TEXT TO READ:
While hunting for repos that use GitHub Actions workflows with pull_request_target was the attack du jour for 2026, it’s far from the only threat targeting open source maintainers. Several software supply chain attacks have also started after attackers targeted the online accounts of maintainers.

In September 2025, threat actors compromised the account of a prolific open-source npm maintainer via a targeted email phishing attack, under the pretext that the maintainer needed to reset their two-factor authentication (2FA). The email warned that accounts with “outdated” 2FA credentials would be locked two days later. The maintainer's credentials were abused to update at least 18 packages with code that monitored for cryptocurrency transactions and replaced destination wallets with those controlled by attackers. 

In July 2025, the Python Package Index Blog disclosed ongoing phishing attacks targeting its users via email. The attackers used email addresses that were included as part of package metadata. PyPi disclosed that four user accounts were compromised in an Adversary-in-the-Middle (AitM) style phishing attack during these campaigns. The attackers abused this access to create two API tokens and released malicious versions of the num2words package. PyPi noted that the attacks would not have succeeded if strong, phishing-resistant authentication had been required.

Recommendations

Unless an organization has the resources and means to inspect every single open-source dependency before it is merged, there will always be some degree of exposure to supply-chain risk. These risks can be minimized. Supply-chain security is a large, complex subject, and this post will not attempt to cover it all. Below are some of the more broadly applicable practices based on our own experience, plus specific configuration advice for GitHub Actions and a reading list for further resources.

Cooldown period: Fortunately, malicious updates to popular open-source packages with hundreds of thousands of installs per week tend to be discovered quickly. Many organizations hold off on installing the latest version, known as an n-1 patching strategy, or staying one or two versions behind unless there is an urgent need to update.

Even a short delay may be of benefit. The pnpm project, a high-performance alternative to npm, recently introduced a minimum release age of 24 hours as a default in its pnpm 11.0 release to provide time for differential analysis. Developers can, however, override the setting. With that setting, pnpm will not install dependencies or transitive dependencies until a specific window of time has passed, allowing for detection and removal of malicious versions in the registry.

Software bill of materials (SBOMs): SBOMs are machine-readable descriptions of the libraries, dependencies and other components of a software product. SBOMs are intended to allow for the quick identification of possible vulnerable or tampered software in order to mitigate supply-chain risks. 

SBOMs can answer the critical questions after a new supply-chain incident, such as whether the vulnerable component has been downloaded during the exposure period and if the component has been deployed to production. This knowledge can be useful for remediation, particularly when a large number of credentials need to be revoked and rotated.

Audit dependencies: A Software Composition Analysis (SCA) tools analyze open-source dependencies to surface vulnerabilities and associated risks such as reputational ones, licenses, number of downloads, install scripts, and maintenance status.

EXTRACTED DATA:
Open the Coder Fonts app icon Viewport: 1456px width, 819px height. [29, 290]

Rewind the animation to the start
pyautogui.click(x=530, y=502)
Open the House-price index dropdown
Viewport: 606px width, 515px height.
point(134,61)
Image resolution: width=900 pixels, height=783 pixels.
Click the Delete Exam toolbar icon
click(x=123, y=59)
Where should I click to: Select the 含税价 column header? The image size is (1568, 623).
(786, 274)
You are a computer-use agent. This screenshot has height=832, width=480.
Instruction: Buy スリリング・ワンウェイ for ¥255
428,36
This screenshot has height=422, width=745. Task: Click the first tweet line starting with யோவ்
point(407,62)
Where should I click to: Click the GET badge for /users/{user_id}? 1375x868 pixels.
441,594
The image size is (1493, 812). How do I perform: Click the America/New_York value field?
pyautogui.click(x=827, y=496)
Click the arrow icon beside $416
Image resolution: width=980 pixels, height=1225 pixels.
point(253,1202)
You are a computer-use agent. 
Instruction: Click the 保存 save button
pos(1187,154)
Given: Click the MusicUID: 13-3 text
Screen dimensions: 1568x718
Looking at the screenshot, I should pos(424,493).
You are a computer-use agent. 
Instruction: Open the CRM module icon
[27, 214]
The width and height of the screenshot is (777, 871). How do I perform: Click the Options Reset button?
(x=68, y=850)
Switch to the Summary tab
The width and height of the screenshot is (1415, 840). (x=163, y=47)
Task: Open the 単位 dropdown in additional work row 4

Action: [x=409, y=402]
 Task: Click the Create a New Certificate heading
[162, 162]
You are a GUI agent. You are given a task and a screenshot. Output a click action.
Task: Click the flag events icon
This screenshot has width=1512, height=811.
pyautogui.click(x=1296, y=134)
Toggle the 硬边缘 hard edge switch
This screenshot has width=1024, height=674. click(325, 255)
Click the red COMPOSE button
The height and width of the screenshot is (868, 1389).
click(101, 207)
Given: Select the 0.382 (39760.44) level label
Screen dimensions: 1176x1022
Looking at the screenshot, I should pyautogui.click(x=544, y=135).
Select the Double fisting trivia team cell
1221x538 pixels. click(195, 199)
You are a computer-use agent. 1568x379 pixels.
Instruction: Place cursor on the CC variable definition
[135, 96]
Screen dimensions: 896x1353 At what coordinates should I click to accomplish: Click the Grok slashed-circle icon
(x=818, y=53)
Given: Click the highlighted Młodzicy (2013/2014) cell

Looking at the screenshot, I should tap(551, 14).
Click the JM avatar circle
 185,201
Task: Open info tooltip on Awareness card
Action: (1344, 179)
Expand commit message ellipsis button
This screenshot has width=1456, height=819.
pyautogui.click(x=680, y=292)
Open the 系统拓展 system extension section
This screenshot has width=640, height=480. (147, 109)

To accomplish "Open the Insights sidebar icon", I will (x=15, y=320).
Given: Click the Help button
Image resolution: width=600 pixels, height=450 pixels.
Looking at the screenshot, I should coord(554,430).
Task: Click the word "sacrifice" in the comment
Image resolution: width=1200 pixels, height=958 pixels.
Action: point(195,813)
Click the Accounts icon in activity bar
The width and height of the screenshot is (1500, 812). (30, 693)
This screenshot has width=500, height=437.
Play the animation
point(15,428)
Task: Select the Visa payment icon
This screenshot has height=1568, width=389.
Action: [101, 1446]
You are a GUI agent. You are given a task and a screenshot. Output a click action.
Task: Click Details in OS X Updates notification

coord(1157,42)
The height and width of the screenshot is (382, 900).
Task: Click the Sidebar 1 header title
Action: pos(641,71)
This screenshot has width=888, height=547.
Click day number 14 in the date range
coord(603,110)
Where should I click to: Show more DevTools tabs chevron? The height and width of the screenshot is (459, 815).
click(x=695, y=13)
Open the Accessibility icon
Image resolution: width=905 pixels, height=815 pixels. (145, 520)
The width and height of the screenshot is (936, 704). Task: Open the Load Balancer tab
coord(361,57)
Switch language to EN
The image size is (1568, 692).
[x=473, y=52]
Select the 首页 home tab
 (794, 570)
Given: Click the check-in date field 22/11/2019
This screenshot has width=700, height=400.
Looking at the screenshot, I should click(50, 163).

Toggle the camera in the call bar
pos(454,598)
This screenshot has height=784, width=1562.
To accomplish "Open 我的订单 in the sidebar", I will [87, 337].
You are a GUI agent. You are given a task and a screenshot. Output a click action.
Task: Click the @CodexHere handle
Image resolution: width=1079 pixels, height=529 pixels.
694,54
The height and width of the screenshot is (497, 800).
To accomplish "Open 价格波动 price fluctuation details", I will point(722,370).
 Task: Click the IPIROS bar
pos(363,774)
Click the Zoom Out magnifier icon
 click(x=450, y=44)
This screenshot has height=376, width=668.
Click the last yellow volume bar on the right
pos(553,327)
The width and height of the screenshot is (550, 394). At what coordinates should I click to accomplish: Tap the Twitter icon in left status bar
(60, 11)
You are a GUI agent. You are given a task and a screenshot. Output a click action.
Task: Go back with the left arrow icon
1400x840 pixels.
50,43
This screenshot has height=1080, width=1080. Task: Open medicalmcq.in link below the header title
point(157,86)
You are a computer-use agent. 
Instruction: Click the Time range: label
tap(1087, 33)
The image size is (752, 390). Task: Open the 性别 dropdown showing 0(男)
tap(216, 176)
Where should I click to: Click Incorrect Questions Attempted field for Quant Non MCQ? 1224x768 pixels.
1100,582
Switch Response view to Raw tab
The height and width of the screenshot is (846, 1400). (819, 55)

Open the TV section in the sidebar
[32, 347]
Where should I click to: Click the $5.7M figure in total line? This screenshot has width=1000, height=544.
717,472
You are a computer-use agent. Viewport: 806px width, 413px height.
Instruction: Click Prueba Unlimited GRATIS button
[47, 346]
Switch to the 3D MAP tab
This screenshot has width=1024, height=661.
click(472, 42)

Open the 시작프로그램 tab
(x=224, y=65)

TASK REQUIREMENTS:
1. In the supply-chain security text, what default minimum release age did pnpm introduce in its 11.0 release?
2. According to the supply-chain security text, what do Software Composition Analysis tools surface when they analyze open-source dependencies? List every item.

SOLUTIONS BY TASK:
1. 24 hours

2.
- Vulnerabilities
- Reputational risks
- Licenses
- Number of downloads
- Install scripts
- Maintenance status